Dwaj piłkarze wypożyczeni z Widzewa do innych klubów, nie wrócą do Łodzi, choć jest taka możliwość
Widzew wciąż szuka wzmocnień i uzupełnień kadry pierwszej drużyny. W środowym sparingu z Wisłą Płock, wygranym 2:0, trener Janusz Niedźwiedź dokonał tylko siedmiu zmian w polu, mimo że zawodnicy grali w upale. Więcej możliwości nie miał, bo kadra jest nieliczna.
Wiadomo już, że szansę na sprowadzenie Janusza Gola, o którym pisaliśmy tutaj, są minimalne, bo 35-letni pomocnik wybrał ekstraklasę. Prawdopodobnie wyląduje w Górniku Łęczna, bo Wisła Płock zdecydowała się na Dominika Furmana.
Widzew ma jednak zawodników wypożyczonych do innych pierwszoligowych klubów. Są to Marcel Pięczek i Robert Prochownik. Ten pierwszy rundę wiosenną spędził w Puszczy Niepołomice, gdzie był podstawowym lewym obrońcą. Rozegrał 17 spotkań, z czego 15 pełnych.
Zimą do Sandecji Nowy Sącz przeniósł się także Robert Prochownik. Jemu poszło gorzej, bo najpierw doznał kontuzji na siłowni, a następnie miał kłopot z wywalczeniem miejsca w jedenastce Wystąpił tylko w siedmiu spotkaniach, z czego w większości był zmiennikiem.

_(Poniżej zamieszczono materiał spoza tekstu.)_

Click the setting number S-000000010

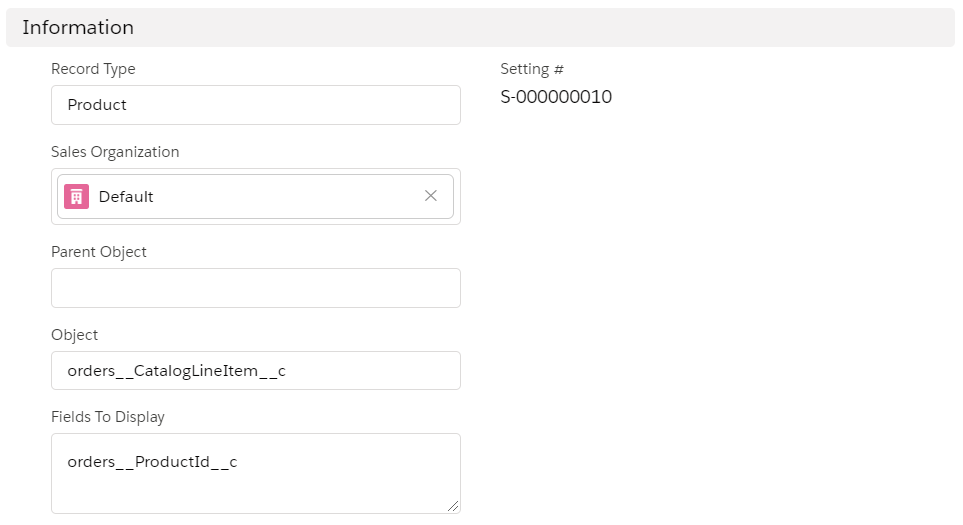point(556,97)
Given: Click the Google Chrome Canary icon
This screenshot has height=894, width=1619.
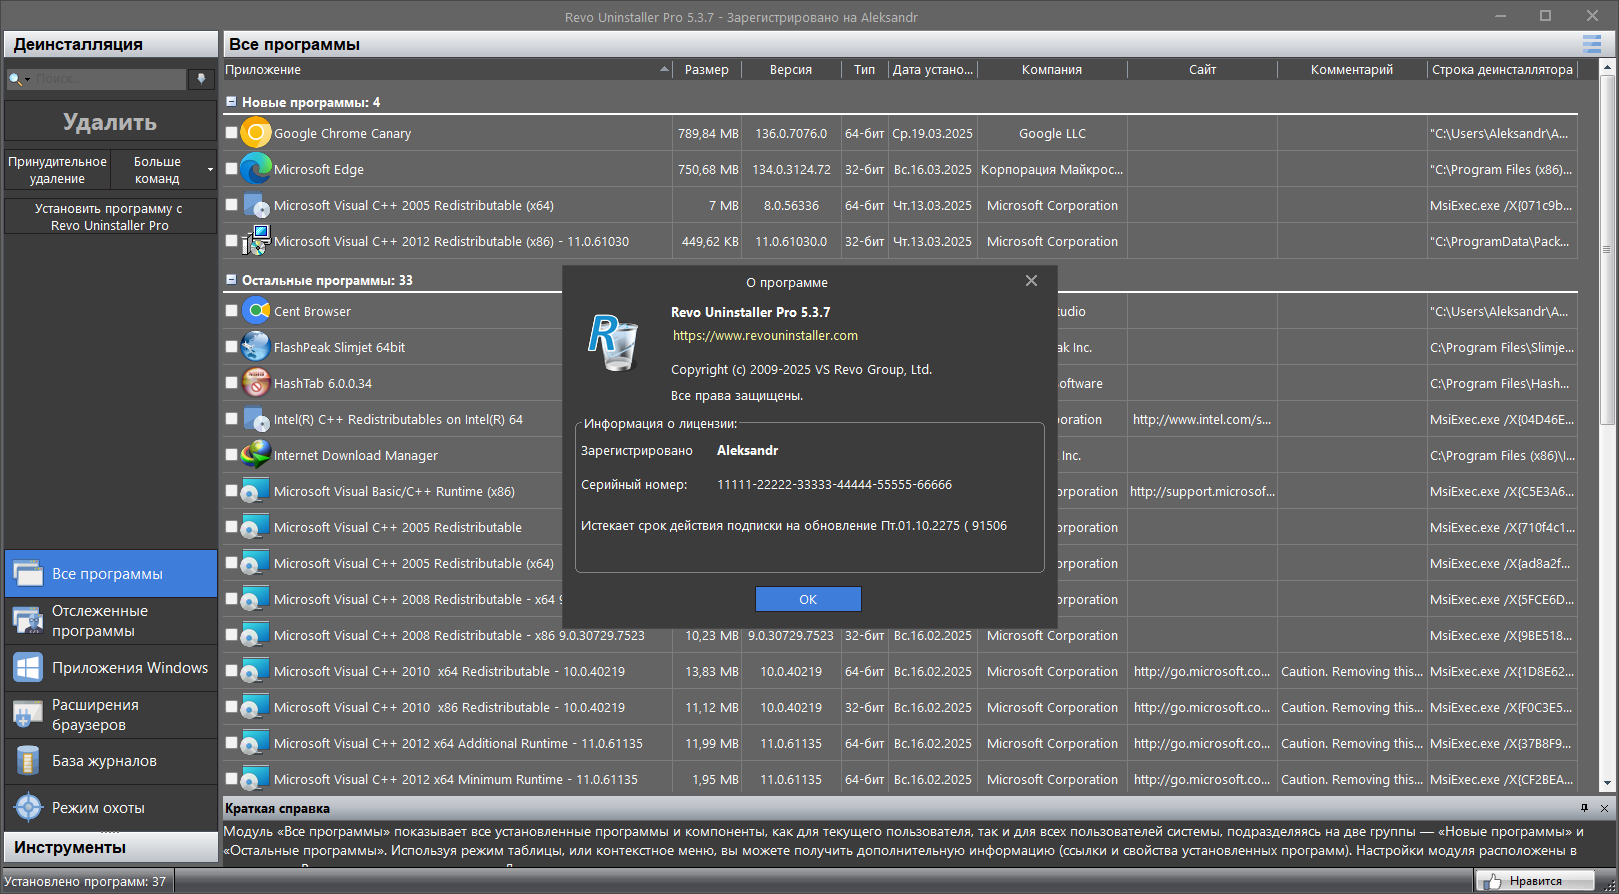Looking at the screenshot, I should (256, 132).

Obaj – Pięczek i Prochownik – są wypożyczeni na rok. Widzew zagwarantował sobie jednak prawo skrócenia tego okresu o połowę. Według informacji “Łódzkiego Sportu”, łódzki klub nie zamierza skorzystać z tego przywileju, mimo że szuka młodzieżowców i zawodników na lewą stronę.